I’ve tried to align RNA-seq reads to a custom genome but I cannot see any alignment. Could it be that I directly uploaded genomic.fna.gz without decompressing and converting to FASTA format?
If so, how can I accomplish it? When I extract the file from the genomic.fna.gz file, I get an FNA file. Should it be additionally converted to FASTA format and how?
Are some other steps, like indexing, needed with Galaxy tools on the FASTA genome file for the following steps before alignment?
A custom genome fasta should be in uncompressed format. If the data is already loaded in compressed format, it can be uncompressed within Galaxy. Click on the “pencil” icon for the dataset to reach the Edit attributes forms. The second tab (convert) will list the option to uncompress. The result should be a new dataset with the datatype “fasta” assigned. Once done, you can purge the original compressed dataset to recover working space (quota).
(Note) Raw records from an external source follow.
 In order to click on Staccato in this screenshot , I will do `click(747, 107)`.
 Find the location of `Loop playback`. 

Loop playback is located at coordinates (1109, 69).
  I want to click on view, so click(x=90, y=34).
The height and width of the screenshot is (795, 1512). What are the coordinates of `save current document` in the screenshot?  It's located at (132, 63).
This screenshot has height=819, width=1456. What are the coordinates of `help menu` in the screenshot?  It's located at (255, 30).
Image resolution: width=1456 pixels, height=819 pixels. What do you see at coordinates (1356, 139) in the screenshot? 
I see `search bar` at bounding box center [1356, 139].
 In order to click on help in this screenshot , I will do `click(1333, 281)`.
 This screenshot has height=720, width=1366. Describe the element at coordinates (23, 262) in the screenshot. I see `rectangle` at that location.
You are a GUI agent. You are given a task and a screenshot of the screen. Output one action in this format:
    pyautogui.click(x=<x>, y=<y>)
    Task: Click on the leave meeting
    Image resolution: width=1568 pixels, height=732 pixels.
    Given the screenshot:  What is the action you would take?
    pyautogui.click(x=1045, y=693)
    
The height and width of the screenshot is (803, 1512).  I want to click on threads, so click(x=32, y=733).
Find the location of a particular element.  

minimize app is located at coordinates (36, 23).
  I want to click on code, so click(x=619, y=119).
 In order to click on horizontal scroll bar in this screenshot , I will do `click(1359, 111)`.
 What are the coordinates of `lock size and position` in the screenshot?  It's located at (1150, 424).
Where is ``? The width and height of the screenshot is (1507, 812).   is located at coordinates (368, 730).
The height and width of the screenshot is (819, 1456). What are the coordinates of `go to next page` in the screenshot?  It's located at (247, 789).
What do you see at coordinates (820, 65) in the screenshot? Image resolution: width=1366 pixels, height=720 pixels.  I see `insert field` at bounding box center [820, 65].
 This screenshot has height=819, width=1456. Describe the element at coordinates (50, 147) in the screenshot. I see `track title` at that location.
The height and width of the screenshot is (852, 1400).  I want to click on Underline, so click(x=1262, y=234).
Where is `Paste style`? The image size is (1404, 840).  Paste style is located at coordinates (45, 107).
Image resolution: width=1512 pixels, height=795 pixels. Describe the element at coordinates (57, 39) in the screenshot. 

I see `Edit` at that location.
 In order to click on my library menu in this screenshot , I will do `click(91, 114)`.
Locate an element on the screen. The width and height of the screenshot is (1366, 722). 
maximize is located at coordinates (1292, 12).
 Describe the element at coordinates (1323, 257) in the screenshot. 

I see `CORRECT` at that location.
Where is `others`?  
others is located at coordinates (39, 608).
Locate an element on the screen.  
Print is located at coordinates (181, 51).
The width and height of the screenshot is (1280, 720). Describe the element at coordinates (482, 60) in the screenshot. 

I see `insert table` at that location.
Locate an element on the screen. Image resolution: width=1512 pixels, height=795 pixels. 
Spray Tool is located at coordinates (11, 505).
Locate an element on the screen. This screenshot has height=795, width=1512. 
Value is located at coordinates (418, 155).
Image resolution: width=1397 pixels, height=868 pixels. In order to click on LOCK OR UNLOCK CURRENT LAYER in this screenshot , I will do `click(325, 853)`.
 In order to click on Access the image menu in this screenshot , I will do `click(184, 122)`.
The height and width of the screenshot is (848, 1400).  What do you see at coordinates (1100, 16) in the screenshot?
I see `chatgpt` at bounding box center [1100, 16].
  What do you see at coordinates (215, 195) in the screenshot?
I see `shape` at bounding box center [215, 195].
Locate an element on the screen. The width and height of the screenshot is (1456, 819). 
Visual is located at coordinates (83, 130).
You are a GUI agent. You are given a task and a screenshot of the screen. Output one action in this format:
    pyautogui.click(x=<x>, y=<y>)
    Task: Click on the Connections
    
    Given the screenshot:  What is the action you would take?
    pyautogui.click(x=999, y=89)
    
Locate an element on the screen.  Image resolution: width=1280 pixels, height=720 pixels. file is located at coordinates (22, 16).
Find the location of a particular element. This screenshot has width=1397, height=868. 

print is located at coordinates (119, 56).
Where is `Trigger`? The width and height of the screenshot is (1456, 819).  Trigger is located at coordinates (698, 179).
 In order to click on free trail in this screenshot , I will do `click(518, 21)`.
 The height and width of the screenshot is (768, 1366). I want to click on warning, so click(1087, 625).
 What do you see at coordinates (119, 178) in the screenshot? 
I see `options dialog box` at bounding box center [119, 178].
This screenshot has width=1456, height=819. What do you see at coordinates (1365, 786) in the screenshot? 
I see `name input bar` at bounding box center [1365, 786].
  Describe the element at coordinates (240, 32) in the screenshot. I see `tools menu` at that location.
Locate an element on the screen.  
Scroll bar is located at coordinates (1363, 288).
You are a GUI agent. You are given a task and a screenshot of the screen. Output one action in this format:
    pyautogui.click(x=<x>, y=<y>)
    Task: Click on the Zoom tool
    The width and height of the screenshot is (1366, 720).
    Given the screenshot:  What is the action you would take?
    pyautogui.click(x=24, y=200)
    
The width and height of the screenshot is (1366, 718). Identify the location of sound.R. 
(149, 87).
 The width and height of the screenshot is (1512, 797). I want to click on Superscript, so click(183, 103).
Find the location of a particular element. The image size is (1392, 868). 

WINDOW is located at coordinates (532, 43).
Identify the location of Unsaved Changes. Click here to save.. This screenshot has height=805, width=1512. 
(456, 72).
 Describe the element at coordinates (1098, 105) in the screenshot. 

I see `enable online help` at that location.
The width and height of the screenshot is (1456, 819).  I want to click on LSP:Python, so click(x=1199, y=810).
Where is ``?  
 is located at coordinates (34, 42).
A fasta file in your history can be selected on most tool forms as a target or reference genome. If needed, the custom genome can be promoted to a custom build, and that new database added as an attribute to datasets (some intermediate analysis tools interpret the “database” metadata). If you are incorporating reference annotation in your analysis, make sure the genome and annotation are a match.
Before mapping, please review and apply the additional formatting requirements in the FAQs below to avoid problems.
Thank you I was able to change it to FASTA format!
I have another concern though. Could you clarify what this means?: “Make sure the chromosome identifiers are a match for other inputs” Custom Genomes
What are other inputs? I basically have one single FASTA file which is the entire genome and RNA-Seq data which will be aligned to the custom genome (FASTA file).
The idea is to upload and check that all the inputs you plan to use in the same analysis will be a match before starting, otherwise you might need to start over from mapping again.
Other data are sometimes incorporated in steps downstream from mapping. Mapping will go fine, but then later steps will fail. Mismatched chromosome identifiers between the genome (fasta) and annotation (GTF) are one of the more common problems people run into. If you don’t plan to add in other reference data, then you just need to make sure the fasta is formatted correctly.